→ Page extract:
◇ ◇ ◇ ◇ ◇ ◇ ◇
The Digital Transformation and Evolution of Crime: A Threat Landscape Overview
- Sam Cockbain

- 4 days ago
- 8 min read

Key Takeaways:
Nearly all serious and organised crime now has a digital footprint, driven by global connectivity and emerging technologies, highlighting a stark contrast from how serious and organised crime has been known to operate in the past.
Emerging technologies most commonly seen to aid and abet criminal activity include the dark web, cryptocurrency, cybercrime, encryption, and Artificial Intelligence (AI).
Cybercrime costs are projected to surpass $12.1 trillion by 2031, making it one of the world’s largest economic threats.
AI, deepfakes, and automation have professionalised cybercrime, lowering skill barriers and increasing scale.
Cryptocurrencies and blockchain enable anonymous financial flows, complicating detection and recovery efforts.
End-to-end encryption shields criminal communications and hinders law enforcement investigations.
Dark web markets and crime-as-a-service models have replaced many traditional criminal networks.
The next frontier of digital crime will exploit AI, IoT, and quantum-era vulnerabilities unless defences evolve.
The Evolution of Crime: What Are We Seeing?
Crime has shifted from traditional street-level offences to high-tech, global networks of illicit activity. Cybercriminals increasingly leverage online platforms, sophisticated tools, and emerging technologies to commit fraud, trafficking, and violent crimes while hiding behind encryption and anonymity.
◇ ◇ ◇ ◇ ◇ ◇ ◇
→ Listed entries:
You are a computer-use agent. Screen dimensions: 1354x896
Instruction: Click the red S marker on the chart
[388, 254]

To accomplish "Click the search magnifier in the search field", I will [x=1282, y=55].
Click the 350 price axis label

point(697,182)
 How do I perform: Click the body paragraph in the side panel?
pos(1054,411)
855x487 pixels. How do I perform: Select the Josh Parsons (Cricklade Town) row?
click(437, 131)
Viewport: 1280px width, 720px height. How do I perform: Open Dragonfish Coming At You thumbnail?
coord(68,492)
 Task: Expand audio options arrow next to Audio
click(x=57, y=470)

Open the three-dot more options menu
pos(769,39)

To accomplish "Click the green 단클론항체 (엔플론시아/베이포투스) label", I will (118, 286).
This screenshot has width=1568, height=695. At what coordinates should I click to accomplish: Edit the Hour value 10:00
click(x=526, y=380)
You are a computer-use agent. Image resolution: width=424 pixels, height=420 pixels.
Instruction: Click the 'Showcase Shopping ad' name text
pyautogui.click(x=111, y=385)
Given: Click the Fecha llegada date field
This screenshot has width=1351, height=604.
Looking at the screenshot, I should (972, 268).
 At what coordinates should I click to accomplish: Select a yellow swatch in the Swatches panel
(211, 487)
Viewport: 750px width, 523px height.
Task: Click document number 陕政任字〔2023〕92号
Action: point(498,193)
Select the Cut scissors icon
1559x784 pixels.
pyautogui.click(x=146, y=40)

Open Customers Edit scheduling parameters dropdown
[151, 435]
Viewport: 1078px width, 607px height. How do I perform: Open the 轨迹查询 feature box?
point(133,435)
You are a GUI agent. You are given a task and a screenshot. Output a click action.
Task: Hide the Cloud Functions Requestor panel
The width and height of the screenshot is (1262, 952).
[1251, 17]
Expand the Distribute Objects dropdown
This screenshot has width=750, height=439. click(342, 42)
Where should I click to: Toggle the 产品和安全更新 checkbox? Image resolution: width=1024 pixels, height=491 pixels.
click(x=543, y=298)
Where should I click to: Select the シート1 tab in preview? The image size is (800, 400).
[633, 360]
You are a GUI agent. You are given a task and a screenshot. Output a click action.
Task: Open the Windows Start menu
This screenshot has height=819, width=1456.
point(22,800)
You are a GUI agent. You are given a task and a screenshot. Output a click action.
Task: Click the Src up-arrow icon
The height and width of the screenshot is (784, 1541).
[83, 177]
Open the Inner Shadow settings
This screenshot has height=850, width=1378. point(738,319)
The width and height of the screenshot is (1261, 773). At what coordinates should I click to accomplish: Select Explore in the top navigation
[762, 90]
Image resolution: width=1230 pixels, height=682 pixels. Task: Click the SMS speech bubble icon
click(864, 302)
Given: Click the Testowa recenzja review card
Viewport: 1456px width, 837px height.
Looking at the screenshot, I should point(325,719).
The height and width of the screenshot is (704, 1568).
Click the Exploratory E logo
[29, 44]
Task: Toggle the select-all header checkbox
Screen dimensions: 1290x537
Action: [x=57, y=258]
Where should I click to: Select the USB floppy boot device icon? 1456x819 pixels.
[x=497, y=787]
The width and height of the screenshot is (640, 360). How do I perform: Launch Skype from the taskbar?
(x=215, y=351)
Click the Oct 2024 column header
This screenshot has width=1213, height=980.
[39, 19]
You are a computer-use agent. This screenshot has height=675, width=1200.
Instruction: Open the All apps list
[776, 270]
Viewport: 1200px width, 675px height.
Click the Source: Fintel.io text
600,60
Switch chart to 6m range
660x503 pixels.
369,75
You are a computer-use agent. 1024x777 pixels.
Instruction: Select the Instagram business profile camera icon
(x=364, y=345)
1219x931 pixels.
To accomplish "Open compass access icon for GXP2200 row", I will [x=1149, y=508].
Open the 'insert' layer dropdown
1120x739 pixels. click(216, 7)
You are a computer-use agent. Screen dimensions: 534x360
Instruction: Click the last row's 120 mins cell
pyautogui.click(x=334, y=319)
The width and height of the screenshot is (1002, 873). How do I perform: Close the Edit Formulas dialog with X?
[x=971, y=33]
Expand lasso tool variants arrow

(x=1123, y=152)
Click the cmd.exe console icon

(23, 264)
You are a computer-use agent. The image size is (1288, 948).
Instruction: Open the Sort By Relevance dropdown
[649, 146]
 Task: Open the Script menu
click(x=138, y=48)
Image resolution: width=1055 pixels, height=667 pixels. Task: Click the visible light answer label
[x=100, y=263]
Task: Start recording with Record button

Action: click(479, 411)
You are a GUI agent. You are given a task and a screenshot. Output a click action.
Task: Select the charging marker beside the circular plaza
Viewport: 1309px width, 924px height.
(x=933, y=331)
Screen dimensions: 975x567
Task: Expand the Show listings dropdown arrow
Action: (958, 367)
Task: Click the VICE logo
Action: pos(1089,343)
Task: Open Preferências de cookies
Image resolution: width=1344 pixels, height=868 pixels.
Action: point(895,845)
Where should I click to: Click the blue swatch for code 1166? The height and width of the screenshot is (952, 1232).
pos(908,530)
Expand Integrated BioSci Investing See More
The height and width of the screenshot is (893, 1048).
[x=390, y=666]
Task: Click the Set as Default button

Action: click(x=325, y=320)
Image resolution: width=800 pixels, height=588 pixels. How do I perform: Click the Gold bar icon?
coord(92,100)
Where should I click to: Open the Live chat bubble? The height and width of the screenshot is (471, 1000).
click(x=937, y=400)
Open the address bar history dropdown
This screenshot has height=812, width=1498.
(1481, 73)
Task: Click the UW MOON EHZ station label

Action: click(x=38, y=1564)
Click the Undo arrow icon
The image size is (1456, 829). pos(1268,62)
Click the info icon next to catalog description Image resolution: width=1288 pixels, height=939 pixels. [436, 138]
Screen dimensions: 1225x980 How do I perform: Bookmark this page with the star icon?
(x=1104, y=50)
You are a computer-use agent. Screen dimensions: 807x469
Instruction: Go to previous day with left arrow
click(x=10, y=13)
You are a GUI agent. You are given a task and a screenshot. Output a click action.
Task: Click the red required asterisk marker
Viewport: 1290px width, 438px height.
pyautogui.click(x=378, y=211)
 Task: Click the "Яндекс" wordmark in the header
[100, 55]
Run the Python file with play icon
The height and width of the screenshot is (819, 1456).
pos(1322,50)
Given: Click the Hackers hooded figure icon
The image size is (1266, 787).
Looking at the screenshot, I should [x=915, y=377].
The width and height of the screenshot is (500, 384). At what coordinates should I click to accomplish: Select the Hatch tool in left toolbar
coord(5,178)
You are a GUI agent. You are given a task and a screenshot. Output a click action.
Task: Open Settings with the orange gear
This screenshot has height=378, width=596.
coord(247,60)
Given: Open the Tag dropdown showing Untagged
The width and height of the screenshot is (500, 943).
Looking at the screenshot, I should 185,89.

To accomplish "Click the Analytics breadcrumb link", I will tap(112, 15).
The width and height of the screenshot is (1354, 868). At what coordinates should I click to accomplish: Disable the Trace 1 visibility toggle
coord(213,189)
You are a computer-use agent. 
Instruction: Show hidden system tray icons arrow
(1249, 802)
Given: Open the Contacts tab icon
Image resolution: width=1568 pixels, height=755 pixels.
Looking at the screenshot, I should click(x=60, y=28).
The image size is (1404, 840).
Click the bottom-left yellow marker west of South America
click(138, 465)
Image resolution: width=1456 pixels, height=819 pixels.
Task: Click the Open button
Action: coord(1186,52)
◇ ◇ ◇ ◇ ◇ ◇ ◇
→ What you need to do:
a: Condense the paragraph in the article on the evolution of crime that begins "Crime has shifted from traditional street-level offences", keeping its main facts.
b: Translate this sentence from the article on the evolution of crime into Spanish: "Cybercrime costs are projected to surpass $12.1 trillion by 2031, making it one of the world’s largest economic threats."

→ Solutions to the problems:
a: Crime has moved from street-level offences to high-tech global networks. Cybercriminals use online platforms, advanced tools, and new technologies to commit fraud, trafficking, and violent crimes, concealed by encryption and anonymity.

b: Se prevé que los costos del cibercrimen superen los 12,1 billones de dólares para 2031, lo que lo convierte en una de las mayores amenazas económicas del mundo.